■ Problem statement: Lines from the one with "Toggle star on the 32.9 小时 review" through the end of the records, and no others, are what the answer should contain, copied exactly; please keep pictures out.

■ Material provided:
==============================
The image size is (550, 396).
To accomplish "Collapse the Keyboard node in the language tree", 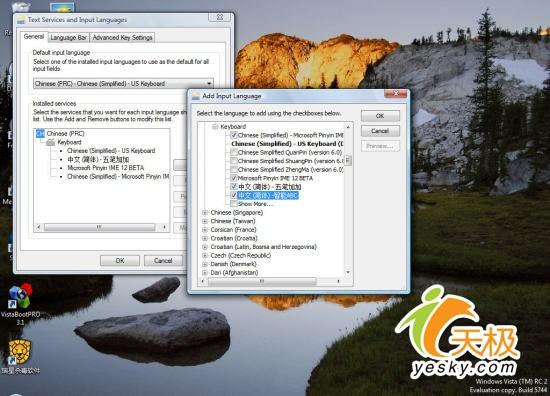I will 215,127.
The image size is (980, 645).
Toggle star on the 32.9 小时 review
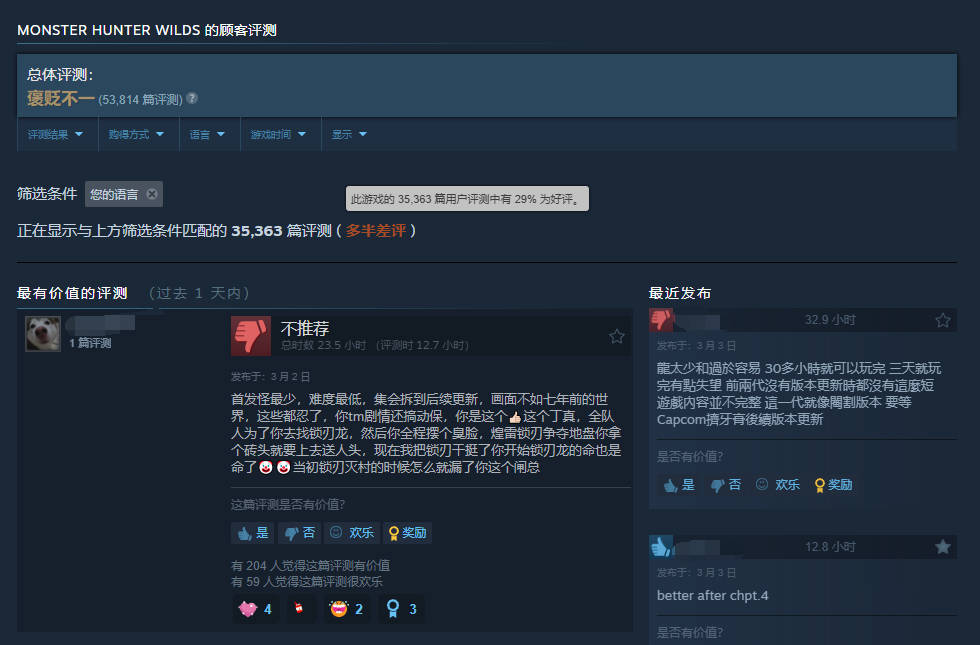pyautogui.click(x=942, y=321)
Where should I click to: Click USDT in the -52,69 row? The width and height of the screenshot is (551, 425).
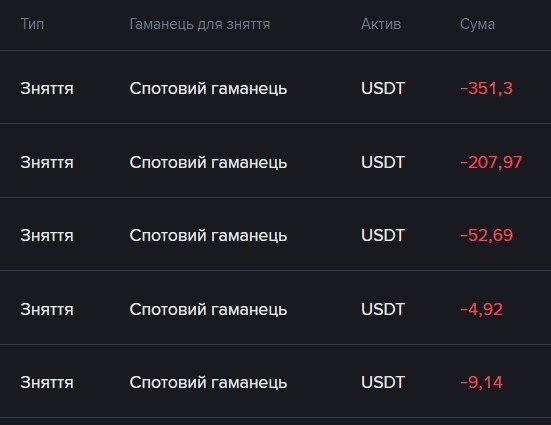coord(383,235)
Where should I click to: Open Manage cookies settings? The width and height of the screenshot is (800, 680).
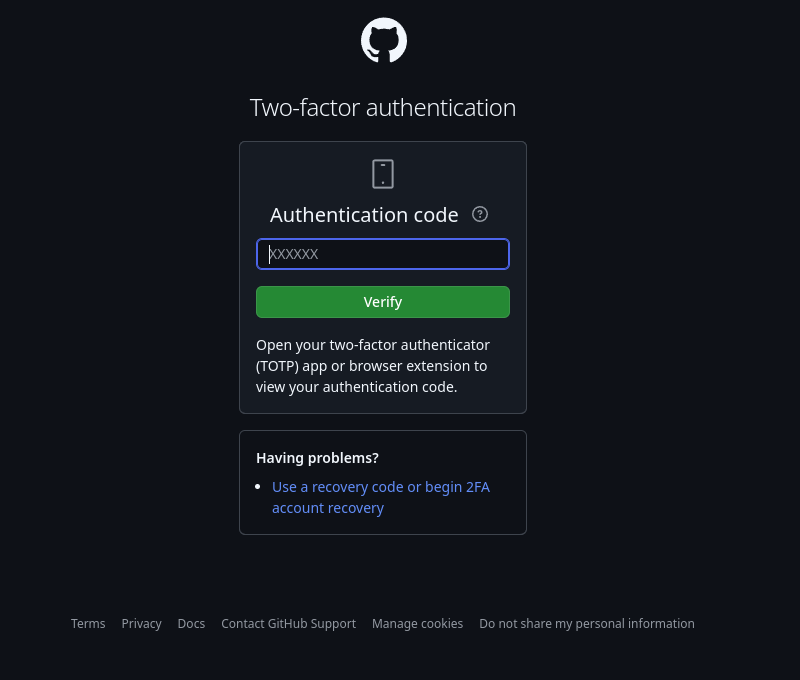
==============================
■ Result of the task:
Toggle star on the 32.9 小时 review
pyautogui.click(x=942, y=321)
Where should I click to: Click USDT in the -52,69 row? The width and height of the screenshot is (551, 425).
coord(383,235)
Where should I click to: Open Manage cookies settings? The width and height of the screenshot is (800, 680).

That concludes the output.